*Document segment*.
BEGIN

Keywords: Kuru, Prion diseases, Transmissible spongiform encephalopathies

INTRODUCTION

Kuru was the first human neurodegenerative (i.e. not inflammatory) disease proven to be transmissible (1). Its discovery led to the transmission of Creutzfeldt-Jakob disease (CJD) 2 years later (2). These studies led to a Nobel prize for D. Carleton Gajdusek in 1976 (3), later to a Nobel prize for Stanley B. Prusiner for the discovery of “prions” (4), and also, indirectly, to a Nobel prize for Kurt Wüthrich for solving its protein structure using nuclear magnetic resonance spectroscopy (5). Currently, these diseases are believed to be caused by prions and are embraced by the term “transmissible spongiform encephalopathies” (TSEs) or “prion diseases.” Prions are an aggregate of a misfolded isoform, TSE-specific prion protein (PrPTSE), of a normal cellular protein (PrPc) that are regarded by the majority, but not all, investigators as the sole cause of this group of diseases (6).

END

*Listed entries*.
BEGIN

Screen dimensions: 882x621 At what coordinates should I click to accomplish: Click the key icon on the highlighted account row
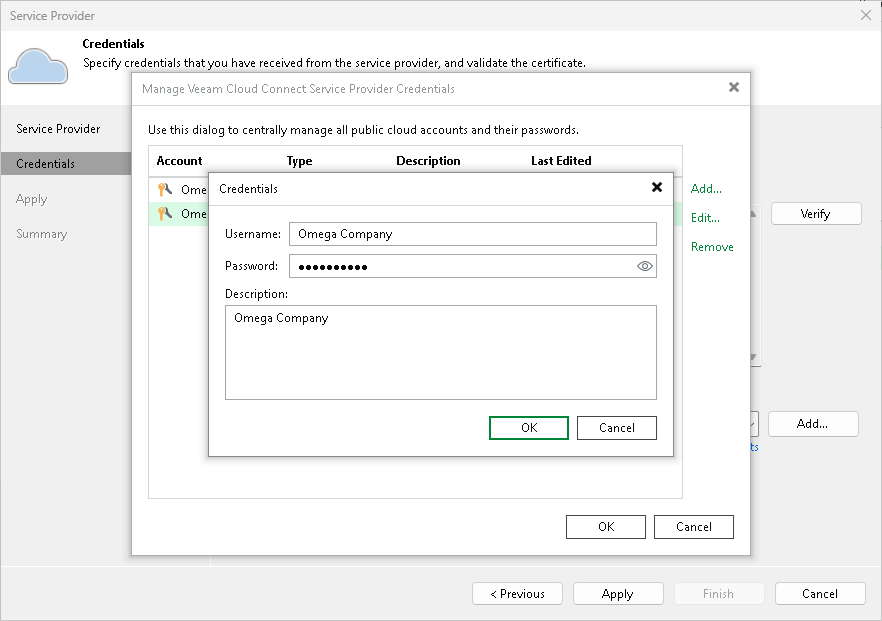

END
BEGIN

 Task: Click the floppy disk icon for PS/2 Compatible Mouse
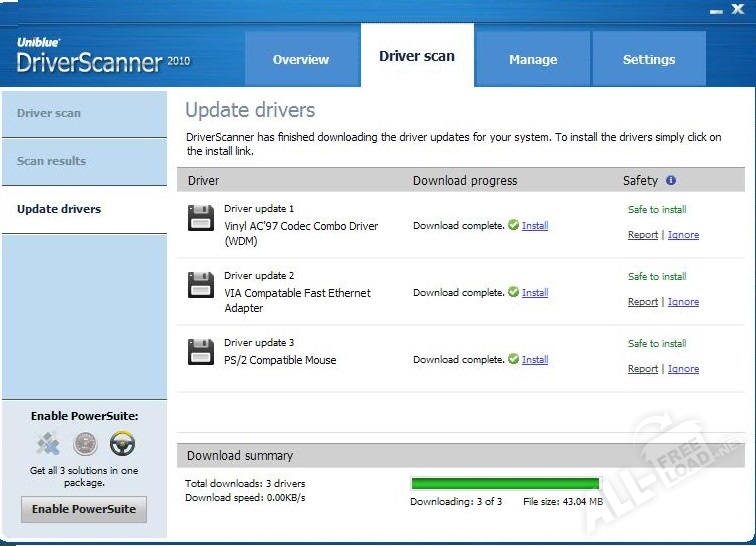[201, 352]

END

*Instructions for the task*.
In the introduction on kuru, who was awarded a Nobel prize in 1976?

*Response below*.
D. Carleton Gajdusek